● HOW TO COMPLETE THIS TASK:
Once the line with "Image resolution: width=176, height=2576." is found in the entries below, print it and each following line exactly, stopping after the line with "[Email] (98, 2561)"; print nothing else.

● EXTRACTED RECORDS:

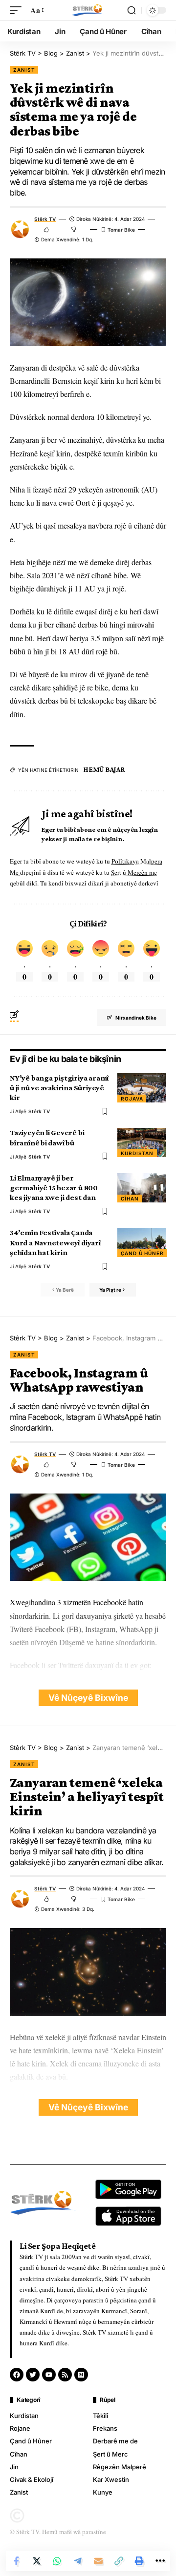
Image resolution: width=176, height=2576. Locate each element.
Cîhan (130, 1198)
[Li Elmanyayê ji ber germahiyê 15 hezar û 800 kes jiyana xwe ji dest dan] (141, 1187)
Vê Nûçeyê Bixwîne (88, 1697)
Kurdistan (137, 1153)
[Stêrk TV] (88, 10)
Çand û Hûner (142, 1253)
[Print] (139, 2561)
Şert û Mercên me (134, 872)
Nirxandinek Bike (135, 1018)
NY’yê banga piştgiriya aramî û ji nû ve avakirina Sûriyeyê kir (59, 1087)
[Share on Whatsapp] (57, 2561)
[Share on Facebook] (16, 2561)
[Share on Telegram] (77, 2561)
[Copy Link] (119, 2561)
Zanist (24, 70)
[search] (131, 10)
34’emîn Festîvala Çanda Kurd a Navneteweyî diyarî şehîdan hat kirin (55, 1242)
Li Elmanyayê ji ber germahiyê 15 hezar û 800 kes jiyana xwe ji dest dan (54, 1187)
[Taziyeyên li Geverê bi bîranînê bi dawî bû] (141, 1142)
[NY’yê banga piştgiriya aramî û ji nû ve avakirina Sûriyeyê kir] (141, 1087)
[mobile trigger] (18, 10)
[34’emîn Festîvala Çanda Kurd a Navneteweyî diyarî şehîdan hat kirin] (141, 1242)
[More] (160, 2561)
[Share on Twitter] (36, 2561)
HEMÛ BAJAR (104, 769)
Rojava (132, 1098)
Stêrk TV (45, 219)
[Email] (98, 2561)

==

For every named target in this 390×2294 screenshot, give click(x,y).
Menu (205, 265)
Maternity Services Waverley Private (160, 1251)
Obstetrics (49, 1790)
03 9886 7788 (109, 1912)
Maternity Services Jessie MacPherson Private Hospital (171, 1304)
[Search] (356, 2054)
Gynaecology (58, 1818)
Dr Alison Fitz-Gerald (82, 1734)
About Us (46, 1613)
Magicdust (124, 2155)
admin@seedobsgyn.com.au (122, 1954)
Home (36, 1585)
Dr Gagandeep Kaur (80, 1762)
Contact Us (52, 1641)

---

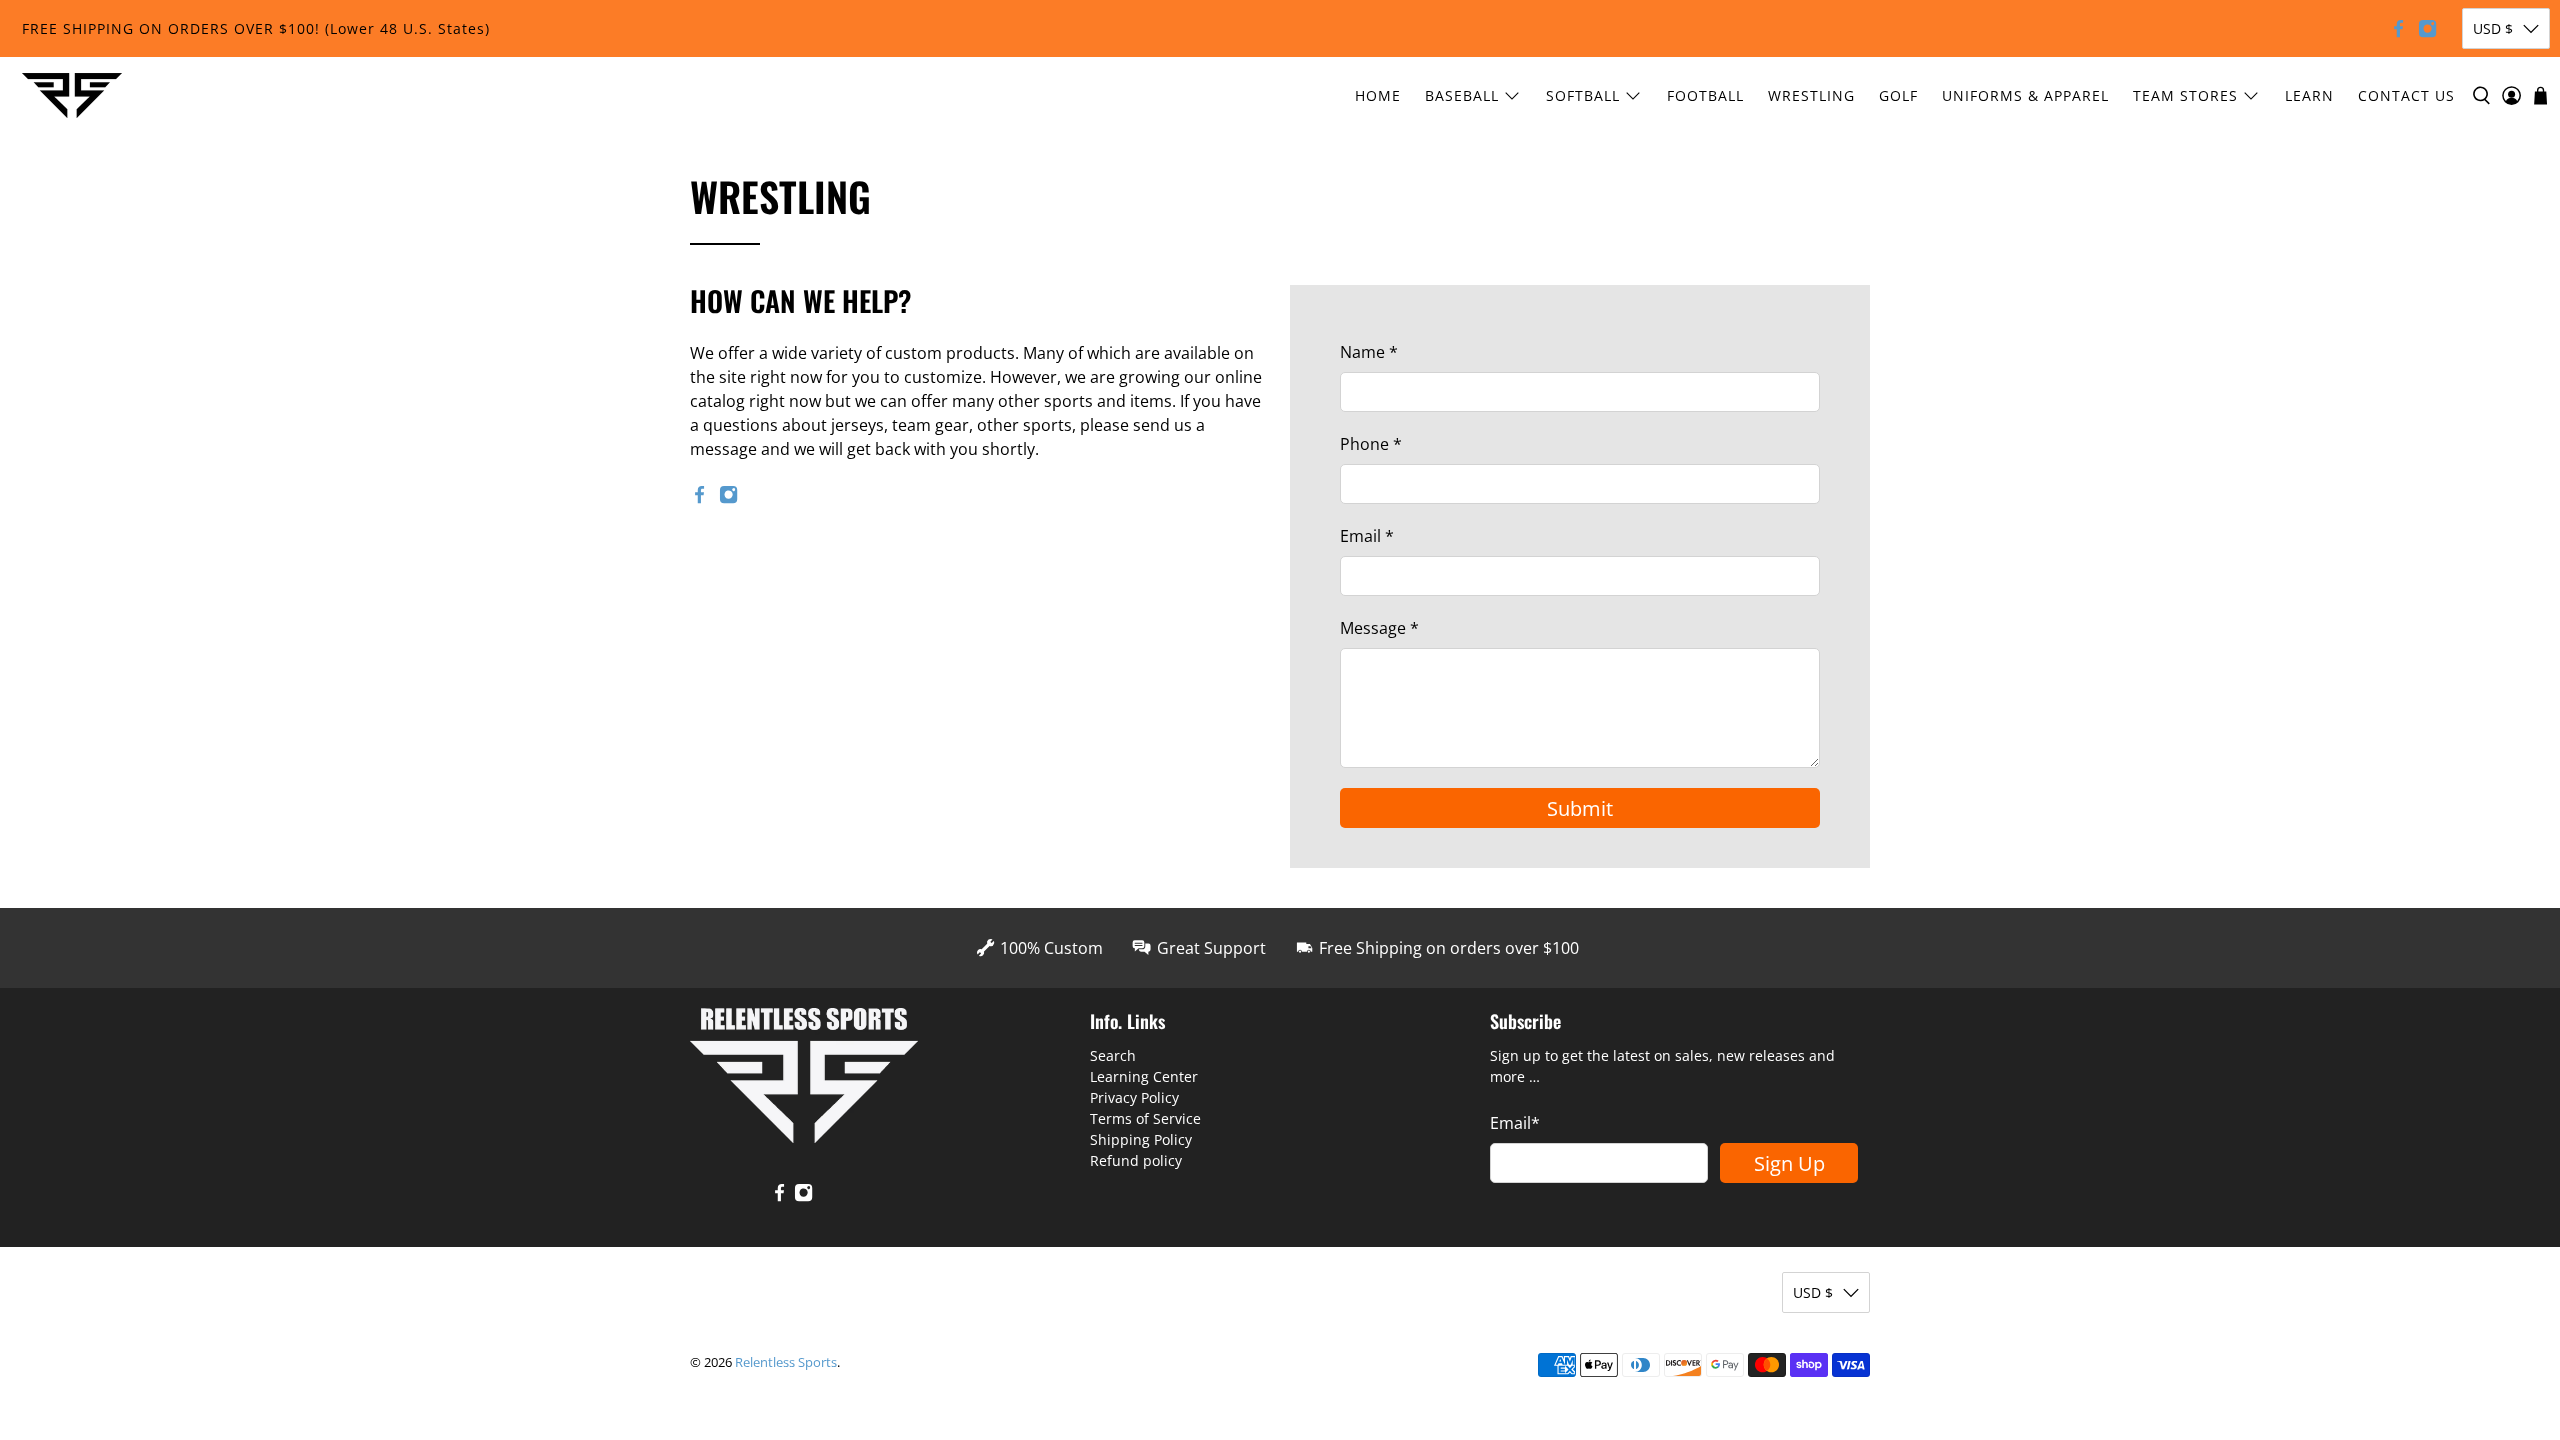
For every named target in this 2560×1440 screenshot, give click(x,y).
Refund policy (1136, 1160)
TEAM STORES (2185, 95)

● EXPECTED ANSWER:
Image resolution: width=176, height=2576. Locate each element.
Cîhan (130, 1198)
[Li Elmanyayê ji ber germahiyê 15 hezar û 800 kes jiyana xwe ji dest dan] (141, 1187)
Vê Nûçeyê Bixwîne (88, 1697)
Kurdistan (137, 1153)
[Stêrk TV] (88, 10)
Çand û Hûner (142, 1253)
[Print] (139, 2561)
Şert û Mercên me (134, 872)
Nirxandinek Bike (135, 1018)
NY’yê banga piştgiriya aramî û ji nû ve avakirina Sûriyeyê kir (59, 1087)
[Share on Whatsapp] (57, 2561)
[Share on Facebook] (16, 2561)
[Share on Telegram] (77, 2561)
[Copy Link] (119, 2561)
Zanist (24, 70)
[search] (131, 10)
34’emîn Festîvala Çanda Kurd a Navneteweyî diyarî şehîdan hat kirin (55, 1242)
Li Elmanyayê ji ber germahiyê 15 hezar û 800 kes jiyana xwe ji dest dan (54, 1187)
[Taziyeyên li Geverê bi bîranînê bi dawî bû] (141, 1142)
[NY’yê banga piştgiriya aramî û ji nû ve avakirina Sûriyeyê kir] (141, 1087)
[mobile trigger] (18, 10)
[34’emîn Festîvala Çanda Kurd a Navneteweyî diyarî şehîdan hat kirin] (141, 1242)
[More] (160, 2561)
[Share on Twitter] (36, 2561)
HEMÛ BAJAR (104, 769)
Rojava (132, 1098)
Stêrk TV (45, 219)
[Email] (98, 2561)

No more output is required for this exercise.